The Night People

Voice From Within A Cocoon

by Jean Shepherd

The Village Voice - November 14, 1956*

{The following curious document was found in a Piel's bottle washed up on Staten Island. It was unsigned and apparently written in great haste.---J.S.}

I  HAVE a rather difficult confession to make. This has been bothering me for some time now, and I might as well spill it before it backs up and really clogs my pipes worse than ever. It has to do with how I am and how I came to be this way. The comforting part of this simple exposition of frailties is that I do not stand alone.

Briefly it comes down to this: I have begun to realize that my philosophy of living is based largely upon a firm bedrock foundation of comic-strip ideologies. This includes many subtleties of Right and Wrong or Good and Evil as evidenced in politics or just daily living. I find that many of my pronouncements upon issues of our times have tinges of dialogue left over from Little Orphan Annie or Little Annie Rooney or The Little King or maybe Pogo. And, as I say, I'm not alone, Millions of Americans of my age bracket, the 30's, are obviously living in the same pulp-paper dream world where Right always triumphs over Evil and Daddy Warbucks shows up invariably at the right perilous moment, just in time to have Punjab behead the Evil Ones. Punjab always does so without consulting such old-fashioned Democratic relics as juries or judges or lawbooks, and seems to function independently of even laws of gravity.

The Way to Do Things

Occasionally I find myself believing that this is the way to do things--you know, really get things done. Then when I come to my senses I feel the gnawing bite of worry. Another thing that bothers me is that Punjab has the habit of appearing magically and disposing of the Evil Ones the same way. There are never embarrassing questions afterward, and no one seems to come around to inquire as to whether Punjab had an official or moral right to act as he did in this beheading business, even if the Evil Ones were sworn Little Orphan Annie enemies, and smugglers to boot.
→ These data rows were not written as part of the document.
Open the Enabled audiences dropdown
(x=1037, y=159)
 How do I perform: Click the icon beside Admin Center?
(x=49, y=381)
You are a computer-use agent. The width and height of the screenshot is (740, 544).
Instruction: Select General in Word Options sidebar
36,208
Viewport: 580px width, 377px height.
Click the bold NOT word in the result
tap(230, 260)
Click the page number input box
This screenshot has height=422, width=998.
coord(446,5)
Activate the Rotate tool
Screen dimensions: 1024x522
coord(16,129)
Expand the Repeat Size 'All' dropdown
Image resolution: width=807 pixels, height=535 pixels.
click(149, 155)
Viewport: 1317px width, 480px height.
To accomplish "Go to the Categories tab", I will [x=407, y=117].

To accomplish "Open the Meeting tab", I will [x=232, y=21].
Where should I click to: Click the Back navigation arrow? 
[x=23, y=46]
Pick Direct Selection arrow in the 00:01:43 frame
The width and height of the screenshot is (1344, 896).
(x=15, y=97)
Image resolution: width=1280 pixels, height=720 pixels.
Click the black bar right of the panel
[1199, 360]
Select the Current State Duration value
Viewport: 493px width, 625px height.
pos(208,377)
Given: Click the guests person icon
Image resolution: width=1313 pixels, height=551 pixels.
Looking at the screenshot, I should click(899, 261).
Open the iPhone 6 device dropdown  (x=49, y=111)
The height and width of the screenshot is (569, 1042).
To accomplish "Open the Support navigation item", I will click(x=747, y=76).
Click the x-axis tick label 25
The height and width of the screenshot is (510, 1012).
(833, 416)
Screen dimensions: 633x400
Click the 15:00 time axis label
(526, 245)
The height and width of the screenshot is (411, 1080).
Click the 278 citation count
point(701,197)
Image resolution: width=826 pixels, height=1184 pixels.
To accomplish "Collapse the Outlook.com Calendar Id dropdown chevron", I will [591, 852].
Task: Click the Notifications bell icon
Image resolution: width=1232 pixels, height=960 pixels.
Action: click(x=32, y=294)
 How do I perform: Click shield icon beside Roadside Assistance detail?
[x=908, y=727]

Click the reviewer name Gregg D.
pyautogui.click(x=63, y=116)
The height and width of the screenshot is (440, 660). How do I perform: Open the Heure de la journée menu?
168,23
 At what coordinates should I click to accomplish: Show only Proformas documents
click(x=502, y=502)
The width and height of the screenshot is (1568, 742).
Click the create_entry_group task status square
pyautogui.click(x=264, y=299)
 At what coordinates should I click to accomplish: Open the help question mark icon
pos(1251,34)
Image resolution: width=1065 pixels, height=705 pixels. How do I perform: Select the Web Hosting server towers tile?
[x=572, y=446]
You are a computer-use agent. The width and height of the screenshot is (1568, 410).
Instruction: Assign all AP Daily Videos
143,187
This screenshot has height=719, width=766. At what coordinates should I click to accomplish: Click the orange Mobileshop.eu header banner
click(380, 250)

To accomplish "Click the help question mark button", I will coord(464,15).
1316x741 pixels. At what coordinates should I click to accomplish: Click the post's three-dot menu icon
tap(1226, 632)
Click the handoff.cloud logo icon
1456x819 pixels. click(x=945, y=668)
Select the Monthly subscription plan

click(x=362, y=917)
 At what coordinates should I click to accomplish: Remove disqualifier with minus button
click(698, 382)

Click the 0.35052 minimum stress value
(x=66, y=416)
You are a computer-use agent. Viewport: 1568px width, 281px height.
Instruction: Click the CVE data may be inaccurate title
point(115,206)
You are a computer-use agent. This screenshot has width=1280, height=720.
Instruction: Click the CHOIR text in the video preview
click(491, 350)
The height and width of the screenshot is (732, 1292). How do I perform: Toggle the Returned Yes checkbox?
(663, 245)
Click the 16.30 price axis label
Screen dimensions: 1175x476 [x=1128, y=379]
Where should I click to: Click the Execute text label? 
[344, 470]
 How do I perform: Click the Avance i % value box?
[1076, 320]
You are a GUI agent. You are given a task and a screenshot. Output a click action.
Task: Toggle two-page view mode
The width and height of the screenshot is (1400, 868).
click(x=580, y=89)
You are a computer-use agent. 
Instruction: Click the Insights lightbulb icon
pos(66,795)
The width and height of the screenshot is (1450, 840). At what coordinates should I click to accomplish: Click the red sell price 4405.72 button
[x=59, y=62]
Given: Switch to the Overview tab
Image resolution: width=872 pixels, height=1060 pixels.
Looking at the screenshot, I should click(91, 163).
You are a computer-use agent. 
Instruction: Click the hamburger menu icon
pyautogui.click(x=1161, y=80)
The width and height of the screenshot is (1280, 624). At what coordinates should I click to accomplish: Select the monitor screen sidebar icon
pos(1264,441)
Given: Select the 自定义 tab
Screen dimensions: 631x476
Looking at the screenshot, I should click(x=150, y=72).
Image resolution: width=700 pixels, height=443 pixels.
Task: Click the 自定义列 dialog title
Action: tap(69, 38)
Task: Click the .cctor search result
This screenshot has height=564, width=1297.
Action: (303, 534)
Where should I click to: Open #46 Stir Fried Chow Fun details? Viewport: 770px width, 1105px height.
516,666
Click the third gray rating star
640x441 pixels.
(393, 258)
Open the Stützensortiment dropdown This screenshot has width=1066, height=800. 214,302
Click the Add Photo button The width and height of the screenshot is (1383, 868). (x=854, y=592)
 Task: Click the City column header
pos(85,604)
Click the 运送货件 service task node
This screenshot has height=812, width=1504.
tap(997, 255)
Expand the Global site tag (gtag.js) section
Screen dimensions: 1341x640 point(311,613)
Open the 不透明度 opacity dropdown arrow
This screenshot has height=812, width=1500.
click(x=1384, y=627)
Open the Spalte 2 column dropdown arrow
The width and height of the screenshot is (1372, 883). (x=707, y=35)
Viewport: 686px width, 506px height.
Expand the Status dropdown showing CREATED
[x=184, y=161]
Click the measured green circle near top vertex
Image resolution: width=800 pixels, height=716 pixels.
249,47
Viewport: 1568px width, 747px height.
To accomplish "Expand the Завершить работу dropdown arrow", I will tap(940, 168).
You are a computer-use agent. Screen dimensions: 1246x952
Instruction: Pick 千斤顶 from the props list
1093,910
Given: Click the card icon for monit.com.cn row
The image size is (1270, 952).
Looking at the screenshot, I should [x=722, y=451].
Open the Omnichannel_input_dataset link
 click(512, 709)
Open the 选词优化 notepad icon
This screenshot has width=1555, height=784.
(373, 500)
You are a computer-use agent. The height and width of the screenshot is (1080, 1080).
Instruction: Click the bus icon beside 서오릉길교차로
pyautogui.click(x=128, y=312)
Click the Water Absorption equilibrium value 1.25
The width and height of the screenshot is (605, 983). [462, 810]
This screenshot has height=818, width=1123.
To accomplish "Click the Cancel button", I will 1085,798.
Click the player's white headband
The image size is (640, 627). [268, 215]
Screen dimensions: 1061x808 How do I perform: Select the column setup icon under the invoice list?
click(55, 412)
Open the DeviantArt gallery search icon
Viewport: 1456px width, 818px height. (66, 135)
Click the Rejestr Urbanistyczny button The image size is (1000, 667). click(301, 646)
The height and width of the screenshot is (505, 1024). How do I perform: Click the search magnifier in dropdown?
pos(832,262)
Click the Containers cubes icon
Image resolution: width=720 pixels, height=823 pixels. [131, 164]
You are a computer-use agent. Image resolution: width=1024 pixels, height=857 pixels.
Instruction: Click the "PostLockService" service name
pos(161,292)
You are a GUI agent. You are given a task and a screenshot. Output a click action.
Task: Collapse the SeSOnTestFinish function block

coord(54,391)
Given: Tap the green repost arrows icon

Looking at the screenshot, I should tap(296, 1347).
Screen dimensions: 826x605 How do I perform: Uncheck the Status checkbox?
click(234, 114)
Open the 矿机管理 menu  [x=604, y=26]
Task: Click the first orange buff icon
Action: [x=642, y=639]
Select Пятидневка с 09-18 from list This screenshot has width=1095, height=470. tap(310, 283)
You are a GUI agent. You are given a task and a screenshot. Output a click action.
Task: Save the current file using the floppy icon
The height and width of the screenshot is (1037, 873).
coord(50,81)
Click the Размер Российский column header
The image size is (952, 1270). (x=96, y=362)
I have no idea what would happen to Annie if Daddy failed to show, or if Punjab's magic words blew a fuse, but I don't like to think about such things. In fact, I won't. I'll trust to Daddy to do the right thing when things are rough, and I won't ask questions. Good old Daddy! You can understand why I worry about myself occasionally.

It's easy to see how I got this way. From the first time I could lift a Sunday Color Supplement to this very day, I have been immersed in the comic-strip world, with all it's peculiar philosophies and morals, far more than I have the editorial pages. And I stand not alone. Any managing ed. can tell you how the editorial page compares with the comic strips in this business of readership. I repeat, I'm not alone. More people are going along with Punjab, Daddy, and the Magic Wand than ever before in the history of man. When they are asked what would happen to mankind if Daddy didn't come through or if Punjab were to get himself beheaded by the Evil Ones, they either deny that this could possibly happen or they merely denounce you as a Prophet of Doom. An interesting view.

Will See the Error

Well, I'm sure the Evil Ones will see the error of their ways and finally admit that Annie is always right and will fall into line with us behind Daddy. But I can't help having an occasional sneaking thought that they might not. so much of the thinking of many of us is a cloudy hazy mixture of Cecil B. De Mille, L'il Abner, The Bobbsey Twins, the Boy Scout Oath, General Motors ads, Superman, Walt Disney, Dick Tracy, and all the calendar slogans ever penned by Ben Franklin, that it is no wonder our average brain has gone on a permanent three-day weekend in the country and has left the shop in care of a stack of Mottos for Every Occasion.

I must admit that I am no exception and that is why I can recognize Good and Evil so well and so quickly. I've read my Dick Tracy long and hard and know that Evil looks evil. He wears a funny hat or has a face that resembles a 45-r.p.m. record player and has a name to go along with it, perhaps Grooves, and I know he will get his in the end. This is infinitely comforting. First of all, it is great to know Evil when it shows up, since this has been a point that foolish non-comic-strip philosophers have been fighting over for centuries, and secondly, it makes things easier to know that Evil is bound to get a shot in the head by Dick before he gets too out of hand. Not only that, I have also found that Dick and myself are always on the side of good. This is nice to know, since it prevents confusion. I guess, really, I'm silly to have any of those little worries I mentioned a while back, now that I think about things. Forget it. Who wants to go down with me to that joint on the corner for a coconut-taffy apple? They're great!!

*This article was also reprinted in "The Village Voice Reader," edited by Daniel Wolf and Edwin Fancher, published by Doubleday, © 1962, The Village Voice, Inc.